## PROBLEM TO WORK ON
Which lines of the listing below contain the word "Task"? List each one in full.

— Start of RAW RECORDS —

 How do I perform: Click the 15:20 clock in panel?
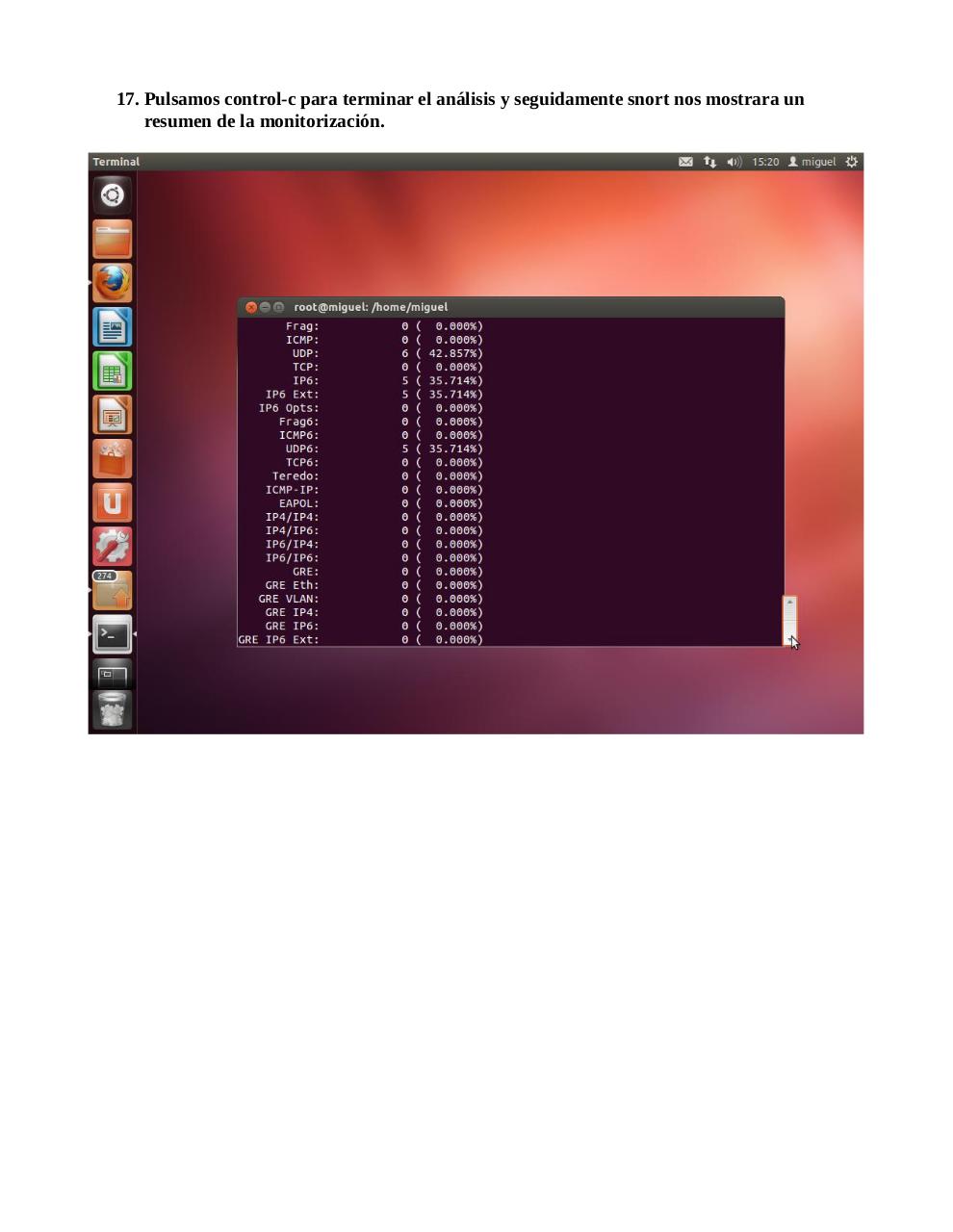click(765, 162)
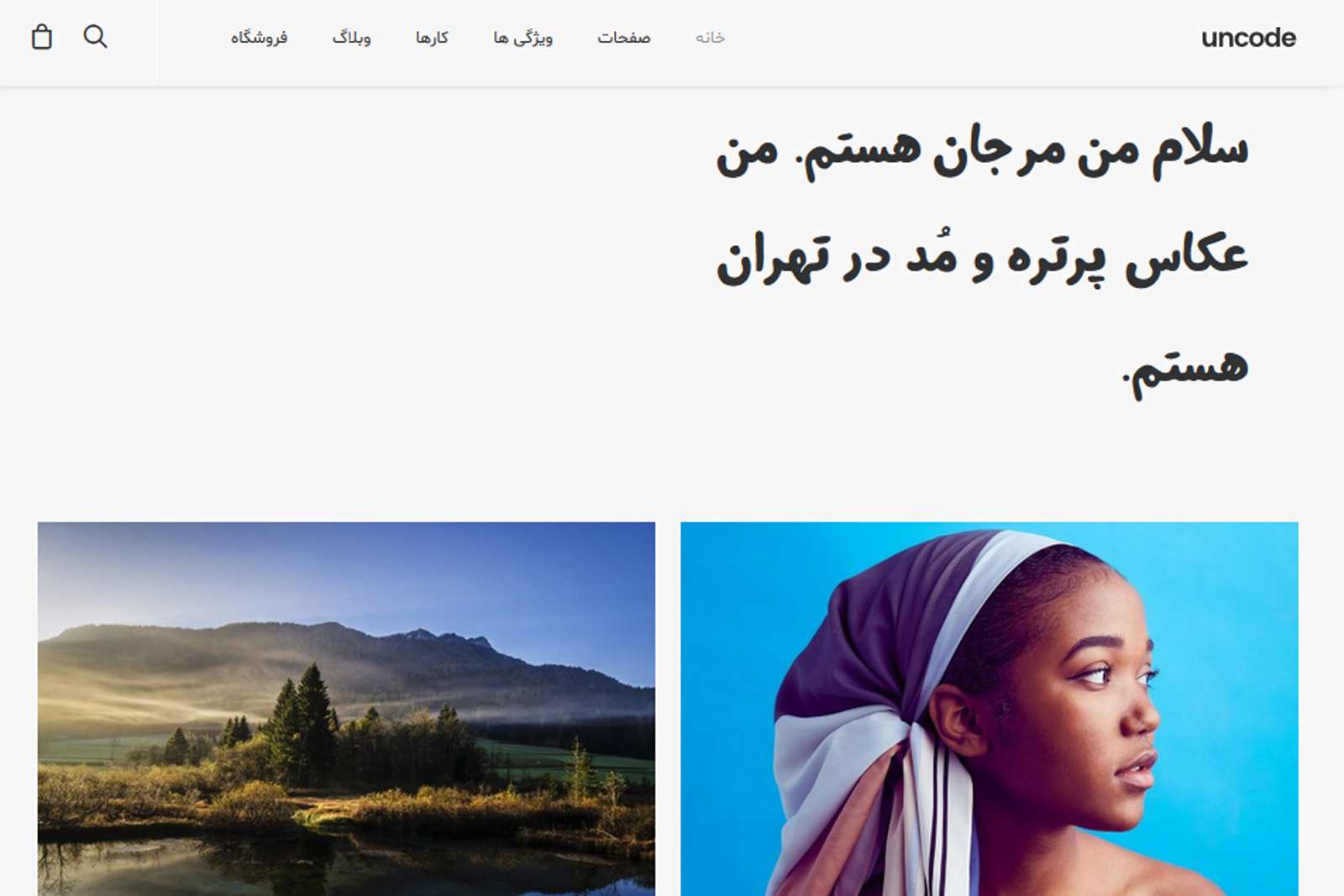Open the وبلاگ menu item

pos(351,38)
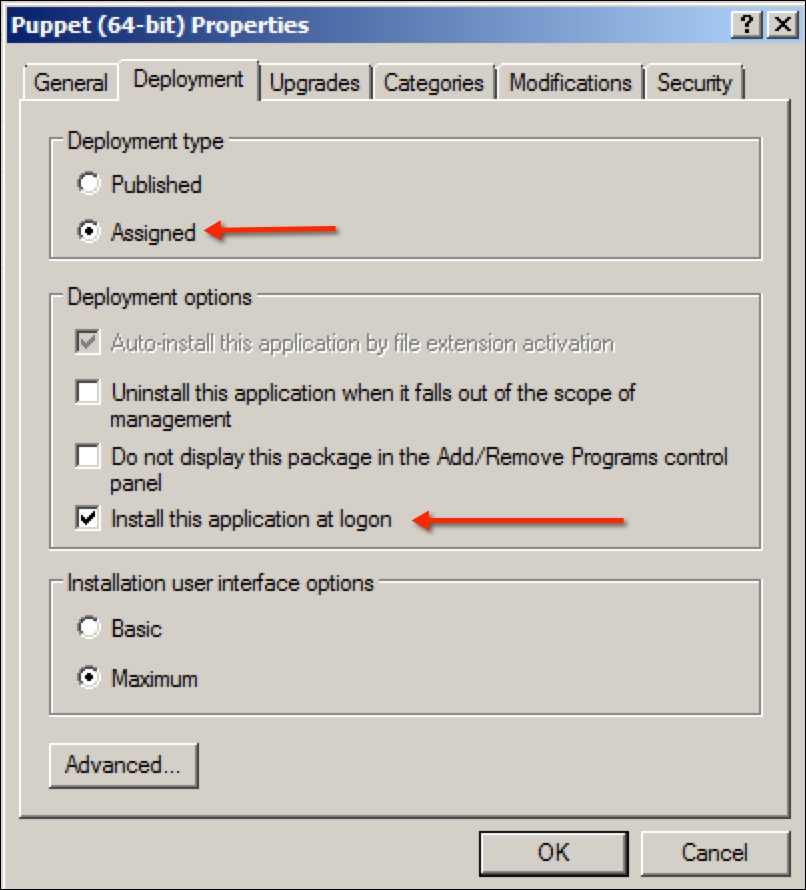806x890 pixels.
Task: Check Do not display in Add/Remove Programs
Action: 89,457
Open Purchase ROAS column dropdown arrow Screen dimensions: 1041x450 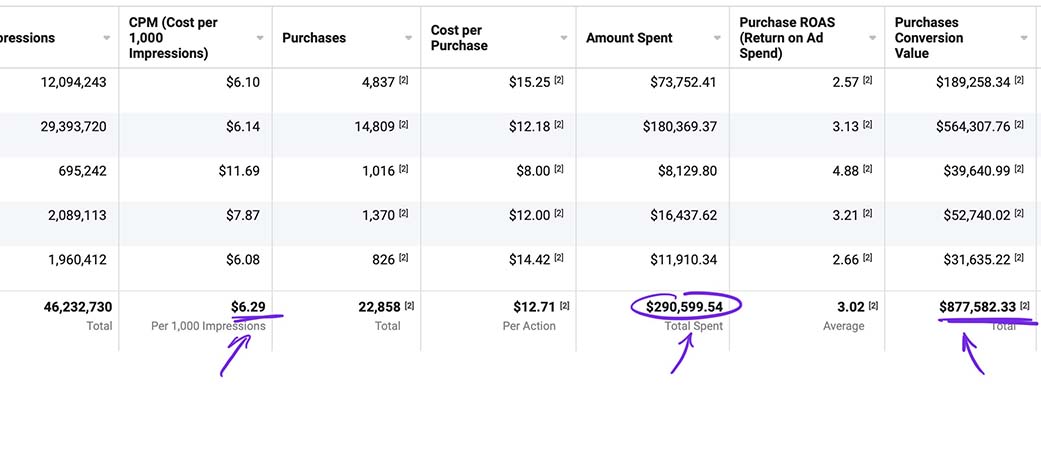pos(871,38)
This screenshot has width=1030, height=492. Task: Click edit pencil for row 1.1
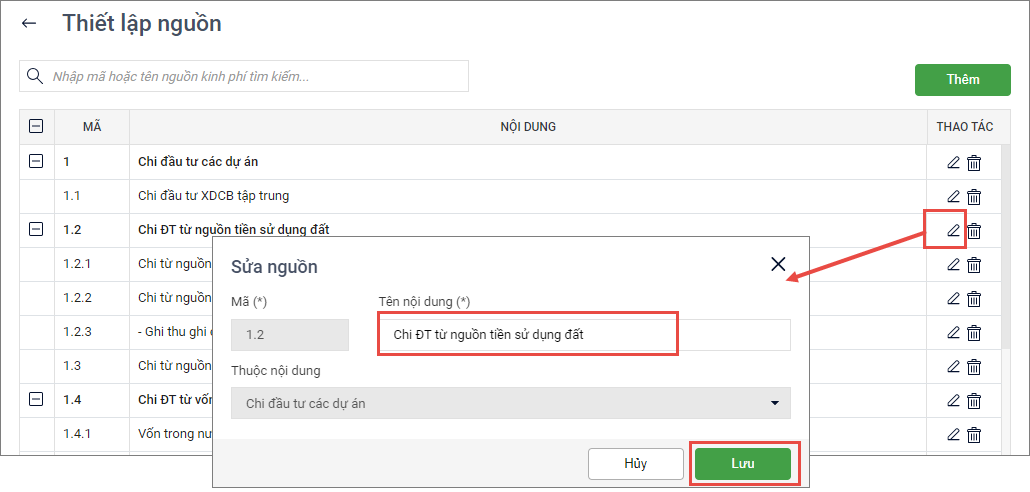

— End of RAW RECORDS —

## RESPONSE FOR THIS EXERCISE
Task: Check Do not display in Add/Remove Programs
This screenshot has width=1030, height=492. Task: Click edit pencil for row 1.1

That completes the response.